As stressed as he is about his decaying marriage, Larry is still Larry: Talking to Catherine O’Hara during the first commercial break, he can’t help but gossip about his soon-to-be rival talk-show host Chevy Chase. “Can you picture him hosting a talk show?”
Speaking of Jeannie not understanding Larry’s world, we get a couple of good reasons for her to avoid it at all costs when we see the ladies and Artie trying to make her feel better. Surrounded by Darlene, Beverly, and Paula, Jeannie gets some unsolicited advice: “Jeannie, look at the bright side,” Darlene says. “You have a beautiful home, you have great cars, you never have to worry about paying bills. Sure he ignores you, but nothing in life is free.” The other two don’t have anything better to offer, and neither does Artie: “Larry’s a good man, but he is a performer, and you should try to think of a performer as a small, helpless child.”
“No, Artie—you know I have sex with him,” Jeannie responds. “I’m so sorry,” Artie says quickly.
If this is the world in which Larry operates, can a non-showbiz person from Chicago co-exist with it? It really doesn’t look that way, especially when Larry decides the way to solve their problems isn’t to talk, but to book a spur-of-the-moment trip to Maui. With sweeps coming up, that’s not possible, either.

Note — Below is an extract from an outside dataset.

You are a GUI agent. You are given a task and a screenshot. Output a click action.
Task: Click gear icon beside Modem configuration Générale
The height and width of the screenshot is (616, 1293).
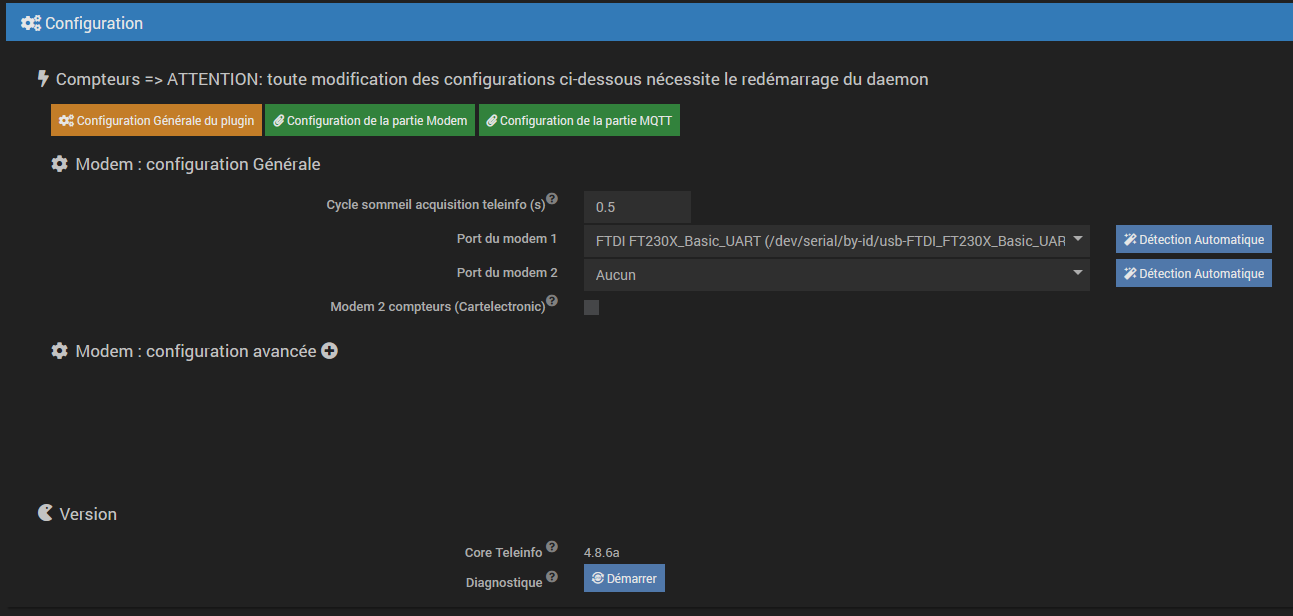point(60,164)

Larry can’t deal with his situation like a normal person, and he somehow manages to turn that into an advantage: He brings Jeannie on set like an interview guest. After blowing the first part of his Billy Crystal interview with dated references and questions—Crystal is there to promote Mr. Saturday Night—he recovers in the second part. But instead of showing a clip, which they’ve lost anyway, he calls Jeannie up on stage. It’s a sweet gesture that clearly surprises her. To show he’s serious, he even bumps Kim Basinger during sweeps to have Jeannie back.
There’s no indication that the gambit paid off. In the last shot of the episode, Larry and Jeannie stand looking at each other uncertainly, before Artie bounds up on stage and says “This is the best show we’ve ever done!”
Turns out it’s a Band-Aid—one that gets ripped off in the next episode, “The Party.”
Misc.:
• Younger readers probably don’t know about it, but Chevy Chase had a short-lived talk show—it lasted only six weeks—on Fox in the fall of 1993. That was the peak of the late-night wars: Leno on The Tonight Show on NBC, David Letterman debuting opposite him on CBS in August of ’93, Arsenio doing well in syndication. Fox had made an offer to Letterman, but the network wasn’t nearly as powerful in 1993 as it is now, so Letterman didn’t take it seriously. Fox sunk everything it had into The Chevy Chase show, enlisting Lucie Salhany—who had brought Arsenio to Paramount—to make the show a hit. It would go down as one of late night’s biggest fiascos. Bill Carter wrote this about the show in The Late Shift:
Chase came on with an opening show so excruciatingly awful that it became an instant television classic—of the wrong kind. With an opening that simulated vomiting and a mawkish display of mutual congratulations with his onetime costar Goldie Hawn, Chase lost all credibility as a talk-show host in just one night. Only masochism and massive investment induced Fox to keep Chevy on the air for six weeks.
• Crystal says during a commercial break that he wrote and directed Mr. Saturday Night, in addition to starring in it, so he’s in bad shape if the film isn’t a hit. It wasn’t. Going up against The Last Of The Mohicans for its opening weekend, it was thoroughly trounced. Captain Ron, which had been out for two weeks, even beat it. The film would be dropped from theaters in three weeks, grossing only $13 million.
• Beverly to Larry and Jeannie: “You guys are pathetic. This is so unprofessional. You wouldn’t catch black folks doing this. The man takes charge, and the woman gets what she wants without making a fuss.”